--- EXERCISE DIRECTIONS ---
Locate each row below that contains the word "plus" and copy those rows out in full. Count a match only when the capitalization is the same.

--- DATA LINES ---
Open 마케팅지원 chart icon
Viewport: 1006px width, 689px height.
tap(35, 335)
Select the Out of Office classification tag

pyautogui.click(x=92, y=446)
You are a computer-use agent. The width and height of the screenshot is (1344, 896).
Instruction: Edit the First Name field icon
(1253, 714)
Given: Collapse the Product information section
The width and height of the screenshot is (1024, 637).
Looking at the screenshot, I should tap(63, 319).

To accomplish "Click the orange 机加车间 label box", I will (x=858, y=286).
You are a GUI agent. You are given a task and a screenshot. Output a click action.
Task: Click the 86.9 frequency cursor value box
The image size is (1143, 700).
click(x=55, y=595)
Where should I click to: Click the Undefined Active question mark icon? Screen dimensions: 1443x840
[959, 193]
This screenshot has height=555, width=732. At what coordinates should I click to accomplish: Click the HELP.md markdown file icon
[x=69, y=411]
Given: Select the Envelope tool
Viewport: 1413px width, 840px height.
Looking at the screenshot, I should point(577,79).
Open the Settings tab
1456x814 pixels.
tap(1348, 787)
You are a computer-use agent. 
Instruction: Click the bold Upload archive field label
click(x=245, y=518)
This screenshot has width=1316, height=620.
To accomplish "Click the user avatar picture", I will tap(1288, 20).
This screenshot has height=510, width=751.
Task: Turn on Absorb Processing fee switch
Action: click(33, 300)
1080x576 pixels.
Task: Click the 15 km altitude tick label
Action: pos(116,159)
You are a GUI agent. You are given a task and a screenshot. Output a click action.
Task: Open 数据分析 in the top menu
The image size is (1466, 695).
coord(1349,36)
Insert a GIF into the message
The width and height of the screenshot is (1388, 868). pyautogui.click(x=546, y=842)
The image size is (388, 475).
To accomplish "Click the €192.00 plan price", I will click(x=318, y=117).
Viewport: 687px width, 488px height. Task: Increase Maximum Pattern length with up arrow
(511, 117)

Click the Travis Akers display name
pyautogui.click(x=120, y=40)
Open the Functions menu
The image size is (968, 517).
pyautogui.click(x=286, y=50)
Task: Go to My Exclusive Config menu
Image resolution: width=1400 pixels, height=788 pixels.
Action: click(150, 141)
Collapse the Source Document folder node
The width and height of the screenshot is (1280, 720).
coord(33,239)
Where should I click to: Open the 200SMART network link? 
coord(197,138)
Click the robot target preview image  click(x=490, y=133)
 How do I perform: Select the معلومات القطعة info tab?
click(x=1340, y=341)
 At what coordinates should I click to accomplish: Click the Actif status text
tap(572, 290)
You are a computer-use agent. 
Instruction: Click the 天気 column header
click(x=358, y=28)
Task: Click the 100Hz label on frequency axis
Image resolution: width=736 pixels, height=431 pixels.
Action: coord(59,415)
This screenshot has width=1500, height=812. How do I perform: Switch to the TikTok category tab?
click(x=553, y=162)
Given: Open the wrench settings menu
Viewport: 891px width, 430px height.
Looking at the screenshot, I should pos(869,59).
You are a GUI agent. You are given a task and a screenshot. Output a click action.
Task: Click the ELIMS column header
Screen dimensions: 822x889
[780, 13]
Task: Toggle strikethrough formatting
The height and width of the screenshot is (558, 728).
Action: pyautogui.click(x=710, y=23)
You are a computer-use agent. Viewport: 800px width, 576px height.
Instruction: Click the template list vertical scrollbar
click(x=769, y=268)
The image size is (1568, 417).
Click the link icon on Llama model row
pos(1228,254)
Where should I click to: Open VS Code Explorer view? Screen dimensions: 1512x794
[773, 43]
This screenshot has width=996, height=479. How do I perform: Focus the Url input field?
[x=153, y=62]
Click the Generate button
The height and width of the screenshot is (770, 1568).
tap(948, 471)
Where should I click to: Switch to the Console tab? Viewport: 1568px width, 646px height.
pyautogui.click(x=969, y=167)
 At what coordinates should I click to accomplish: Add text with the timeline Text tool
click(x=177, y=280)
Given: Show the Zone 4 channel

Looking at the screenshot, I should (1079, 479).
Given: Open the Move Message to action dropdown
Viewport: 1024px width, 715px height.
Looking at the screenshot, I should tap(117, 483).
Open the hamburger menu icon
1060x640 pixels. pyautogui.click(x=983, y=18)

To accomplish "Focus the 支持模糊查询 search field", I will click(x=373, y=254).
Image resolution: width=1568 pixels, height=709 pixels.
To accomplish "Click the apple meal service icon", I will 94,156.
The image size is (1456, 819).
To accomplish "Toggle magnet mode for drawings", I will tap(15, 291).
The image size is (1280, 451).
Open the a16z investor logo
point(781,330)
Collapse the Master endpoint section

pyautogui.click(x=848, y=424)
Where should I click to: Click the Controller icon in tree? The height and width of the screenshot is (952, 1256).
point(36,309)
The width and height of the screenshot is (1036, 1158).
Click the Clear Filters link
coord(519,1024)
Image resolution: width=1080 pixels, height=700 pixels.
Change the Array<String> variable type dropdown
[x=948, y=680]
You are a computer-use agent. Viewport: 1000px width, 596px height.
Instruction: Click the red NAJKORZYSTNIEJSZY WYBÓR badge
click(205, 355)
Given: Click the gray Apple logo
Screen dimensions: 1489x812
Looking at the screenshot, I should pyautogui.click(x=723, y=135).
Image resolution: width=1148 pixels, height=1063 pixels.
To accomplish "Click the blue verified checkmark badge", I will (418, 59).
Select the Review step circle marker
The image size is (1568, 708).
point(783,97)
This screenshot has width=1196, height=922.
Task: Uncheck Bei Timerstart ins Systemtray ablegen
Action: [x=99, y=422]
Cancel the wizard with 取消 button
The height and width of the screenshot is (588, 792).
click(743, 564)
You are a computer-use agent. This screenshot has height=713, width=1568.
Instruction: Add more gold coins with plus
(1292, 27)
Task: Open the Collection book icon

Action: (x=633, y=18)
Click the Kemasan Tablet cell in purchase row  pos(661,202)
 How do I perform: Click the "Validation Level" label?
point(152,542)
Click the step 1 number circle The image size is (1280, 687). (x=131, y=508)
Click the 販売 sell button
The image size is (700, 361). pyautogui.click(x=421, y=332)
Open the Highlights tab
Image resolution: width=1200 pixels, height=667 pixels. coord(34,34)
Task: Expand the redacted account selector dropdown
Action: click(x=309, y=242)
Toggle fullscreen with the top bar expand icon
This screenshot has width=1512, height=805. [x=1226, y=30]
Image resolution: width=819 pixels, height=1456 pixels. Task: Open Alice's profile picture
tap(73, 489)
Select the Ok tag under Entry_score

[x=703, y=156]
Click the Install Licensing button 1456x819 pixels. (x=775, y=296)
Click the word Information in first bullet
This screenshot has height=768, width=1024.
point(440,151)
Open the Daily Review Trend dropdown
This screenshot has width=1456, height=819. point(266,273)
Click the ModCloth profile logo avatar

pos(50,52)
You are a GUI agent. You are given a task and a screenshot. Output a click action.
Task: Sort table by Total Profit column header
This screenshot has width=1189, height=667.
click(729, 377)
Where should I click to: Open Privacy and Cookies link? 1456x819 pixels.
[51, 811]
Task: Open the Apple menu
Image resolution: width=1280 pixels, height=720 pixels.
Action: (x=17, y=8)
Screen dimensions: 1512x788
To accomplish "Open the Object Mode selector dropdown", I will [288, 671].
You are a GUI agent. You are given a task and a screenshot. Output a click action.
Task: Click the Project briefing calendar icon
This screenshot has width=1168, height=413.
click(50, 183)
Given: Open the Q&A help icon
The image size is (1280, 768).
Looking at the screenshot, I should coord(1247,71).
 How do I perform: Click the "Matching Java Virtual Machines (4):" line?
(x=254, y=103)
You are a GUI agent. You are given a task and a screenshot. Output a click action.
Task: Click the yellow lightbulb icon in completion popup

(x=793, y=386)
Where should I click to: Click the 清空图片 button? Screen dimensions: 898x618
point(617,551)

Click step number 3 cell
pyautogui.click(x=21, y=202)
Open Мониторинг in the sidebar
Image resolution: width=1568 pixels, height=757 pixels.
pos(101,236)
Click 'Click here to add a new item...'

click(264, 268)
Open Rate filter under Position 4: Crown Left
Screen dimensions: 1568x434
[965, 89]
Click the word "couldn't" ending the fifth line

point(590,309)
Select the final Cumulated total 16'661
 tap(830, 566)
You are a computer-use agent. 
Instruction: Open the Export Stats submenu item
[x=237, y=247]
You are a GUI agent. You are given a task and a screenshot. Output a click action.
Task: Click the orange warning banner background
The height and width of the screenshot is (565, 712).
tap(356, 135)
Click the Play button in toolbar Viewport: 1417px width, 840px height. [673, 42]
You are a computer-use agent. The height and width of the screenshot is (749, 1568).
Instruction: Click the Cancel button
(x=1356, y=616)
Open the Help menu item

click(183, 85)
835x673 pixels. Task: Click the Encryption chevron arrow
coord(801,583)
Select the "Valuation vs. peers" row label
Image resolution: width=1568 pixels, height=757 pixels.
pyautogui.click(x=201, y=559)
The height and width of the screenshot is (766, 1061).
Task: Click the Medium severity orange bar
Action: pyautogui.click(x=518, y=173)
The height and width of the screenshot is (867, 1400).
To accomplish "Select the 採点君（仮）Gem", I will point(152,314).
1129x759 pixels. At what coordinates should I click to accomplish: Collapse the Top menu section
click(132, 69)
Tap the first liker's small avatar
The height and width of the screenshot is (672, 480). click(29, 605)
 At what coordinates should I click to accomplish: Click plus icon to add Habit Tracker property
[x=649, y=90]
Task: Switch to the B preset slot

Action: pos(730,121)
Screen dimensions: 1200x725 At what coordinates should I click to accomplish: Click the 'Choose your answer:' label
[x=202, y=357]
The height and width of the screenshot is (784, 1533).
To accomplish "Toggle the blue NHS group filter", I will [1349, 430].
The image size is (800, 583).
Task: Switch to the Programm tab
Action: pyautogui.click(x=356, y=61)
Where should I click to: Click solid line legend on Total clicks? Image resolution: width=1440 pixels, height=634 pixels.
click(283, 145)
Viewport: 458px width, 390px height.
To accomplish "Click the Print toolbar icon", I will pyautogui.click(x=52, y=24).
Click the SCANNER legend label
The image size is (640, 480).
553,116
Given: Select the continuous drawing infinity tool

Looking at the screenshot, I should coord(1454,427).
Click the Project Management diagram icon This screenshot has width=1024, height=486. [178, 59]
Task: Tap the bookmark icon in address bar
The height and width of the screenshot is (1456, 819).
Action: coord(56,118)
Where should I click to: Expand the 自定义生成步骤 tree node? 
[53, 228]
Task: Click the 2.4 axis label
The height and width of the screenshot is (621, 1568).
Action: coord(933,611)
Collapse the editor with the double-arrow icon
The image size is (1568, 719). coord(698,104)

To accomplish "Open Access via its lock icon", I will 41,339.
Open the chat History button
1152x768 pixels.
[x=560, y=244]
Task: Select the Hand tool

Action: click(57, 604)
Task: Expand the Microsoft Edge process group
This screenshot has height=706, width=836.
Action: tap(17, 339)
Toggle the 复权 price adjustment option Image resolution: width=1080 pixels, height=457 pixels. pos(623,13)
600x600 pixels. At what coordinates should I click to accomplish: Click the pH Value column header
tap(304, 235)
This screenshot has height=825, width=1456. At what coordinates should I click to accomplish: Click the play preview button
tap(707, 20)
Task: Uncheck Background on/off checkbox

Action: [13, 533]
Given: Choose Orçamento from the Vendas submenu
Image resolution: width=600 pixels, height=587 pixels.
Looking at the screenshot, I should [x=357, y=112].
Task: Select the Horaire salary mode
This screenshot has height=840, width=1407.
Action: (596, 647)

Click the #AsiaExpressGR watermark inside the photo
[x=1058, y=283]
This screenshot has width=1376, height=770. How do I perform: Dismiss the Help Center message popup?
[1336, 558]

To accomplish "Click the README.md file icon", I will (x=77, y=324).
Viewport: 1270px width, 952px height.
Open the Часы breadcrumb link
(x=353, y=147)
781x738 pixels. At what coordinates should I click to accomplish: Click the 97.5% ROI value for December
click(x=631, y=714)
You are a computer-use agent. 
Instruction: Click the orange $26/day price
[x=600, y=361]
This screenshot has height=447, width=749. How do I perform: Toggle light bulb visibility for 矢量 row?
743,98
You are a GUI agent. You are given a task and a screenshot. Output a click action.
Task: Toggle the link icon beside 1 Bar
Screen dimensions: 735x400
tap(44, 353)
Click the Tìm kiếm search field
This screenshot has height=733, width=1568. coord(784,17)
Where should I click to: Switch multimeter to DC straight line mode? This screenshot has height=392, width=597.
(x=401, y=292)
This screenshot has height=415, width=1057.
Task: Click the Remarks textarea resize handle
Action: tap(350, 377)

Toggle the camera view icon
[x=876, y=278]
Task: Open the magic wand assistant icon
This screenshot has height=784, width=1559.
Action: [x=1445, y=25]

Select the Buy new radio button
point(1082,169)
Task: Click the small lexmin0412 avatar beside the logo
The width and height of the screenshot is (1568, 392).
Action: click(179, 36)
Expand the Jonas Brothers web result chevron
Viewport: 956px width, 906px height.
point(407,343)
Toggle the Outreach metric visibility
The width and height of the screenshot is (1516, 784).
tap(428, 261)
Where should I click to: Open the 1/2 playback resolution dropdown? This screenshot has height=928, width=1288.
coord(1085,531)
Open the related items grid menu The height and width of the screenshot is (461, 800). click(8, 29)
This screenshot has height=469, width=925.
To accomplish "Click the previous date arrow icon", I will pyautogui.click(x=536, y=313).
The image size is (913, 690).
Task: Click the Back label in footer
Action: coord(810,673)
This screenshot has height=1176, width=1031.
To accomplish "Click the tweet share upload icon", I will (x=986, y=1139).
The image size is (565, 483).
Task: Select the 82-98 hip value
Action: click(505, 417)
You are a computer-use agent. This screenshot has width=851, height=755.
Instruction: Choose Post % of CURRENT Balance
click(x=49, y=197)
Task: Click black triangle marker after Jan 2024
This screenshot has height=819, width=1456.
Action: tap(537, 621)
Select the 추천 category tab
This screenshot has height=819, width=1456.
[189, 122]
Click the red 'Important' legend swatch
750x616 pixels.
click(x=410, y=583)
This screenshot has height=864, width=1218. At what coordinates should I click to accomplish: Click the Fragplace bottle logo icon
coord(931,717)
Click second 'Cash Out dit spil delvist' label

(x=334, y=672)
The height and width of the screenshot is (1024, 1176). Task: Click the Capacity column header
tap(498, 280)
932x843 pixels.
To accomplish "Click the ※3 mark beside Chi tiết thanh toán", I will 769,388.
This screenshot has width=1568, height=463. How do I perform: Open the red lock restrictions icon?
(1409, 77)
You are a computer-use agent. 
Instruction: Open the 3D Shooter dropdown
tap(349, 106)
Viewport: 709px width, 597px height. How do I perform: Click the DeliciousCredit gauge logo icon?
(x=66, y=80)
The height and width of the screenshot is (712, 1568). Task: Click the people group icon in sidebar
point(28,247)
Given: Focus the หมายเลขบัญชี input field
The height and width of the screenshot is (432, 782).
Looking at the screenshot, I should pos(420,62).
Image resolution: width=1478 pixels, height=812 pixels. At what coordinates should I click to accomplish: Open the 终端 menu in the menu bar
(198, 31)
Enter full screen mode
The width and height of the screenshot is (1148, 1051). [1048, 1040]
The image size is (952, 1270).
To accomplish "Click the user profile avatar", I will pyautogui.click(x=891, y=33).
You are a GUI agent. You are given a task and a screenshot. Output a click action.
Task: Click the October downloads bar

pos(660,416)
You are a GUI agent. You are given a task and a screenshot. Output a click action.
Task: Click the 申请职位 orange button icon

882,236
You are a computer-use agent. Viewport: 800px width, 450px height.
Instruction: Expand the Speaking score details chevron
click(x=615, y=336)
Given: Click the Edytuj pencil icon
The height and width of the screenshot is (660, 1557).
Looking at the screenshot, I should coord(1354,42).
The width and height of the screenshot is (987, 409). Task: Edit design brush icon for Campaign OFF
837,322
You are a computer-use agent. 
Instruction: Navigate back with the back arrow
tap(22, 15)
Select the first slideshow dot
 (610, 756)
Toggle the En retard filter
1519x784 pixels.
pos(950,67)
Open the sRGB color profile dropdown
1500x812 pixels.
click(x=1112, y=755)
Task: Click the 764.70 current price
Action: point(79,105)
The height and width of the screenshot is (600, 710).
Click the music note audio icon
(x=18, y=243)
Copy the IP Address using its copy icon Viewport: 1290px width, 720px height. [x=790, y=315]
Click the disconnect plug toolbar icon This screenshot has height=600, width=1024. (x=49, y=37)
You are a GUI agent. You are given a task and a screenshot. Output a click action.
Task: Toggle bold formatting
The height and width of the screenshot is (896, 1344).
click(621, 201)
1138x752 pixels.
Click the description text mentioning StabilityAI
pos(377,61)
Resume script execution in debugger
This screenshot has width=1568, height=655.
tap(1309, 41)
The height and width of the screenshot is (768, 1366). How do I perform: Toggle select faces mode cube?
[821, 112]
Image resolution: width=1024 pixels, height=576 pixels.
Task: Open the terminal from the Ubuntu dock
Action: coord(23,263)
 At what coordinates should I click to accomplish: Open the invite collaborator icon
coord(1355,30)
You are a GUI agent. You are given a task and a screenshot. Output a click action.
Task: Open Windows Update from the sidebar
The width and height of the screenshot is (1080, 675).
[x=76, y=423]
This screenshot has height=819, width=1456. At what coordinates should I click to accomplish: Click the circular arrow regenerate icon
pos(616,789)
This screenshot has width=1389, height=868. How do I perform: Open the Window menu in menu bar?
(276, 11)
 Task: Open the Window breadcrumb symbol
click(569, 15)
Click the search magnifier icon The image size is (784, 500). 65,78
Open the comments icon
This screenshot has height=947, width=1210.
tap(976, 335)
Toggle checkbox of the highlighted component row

--- EXERCISE RESULT ---
Instruction: Add more gold coins with plus
 At what coordinates should I click to accomplish: Click plus icon to add Habit Tracker property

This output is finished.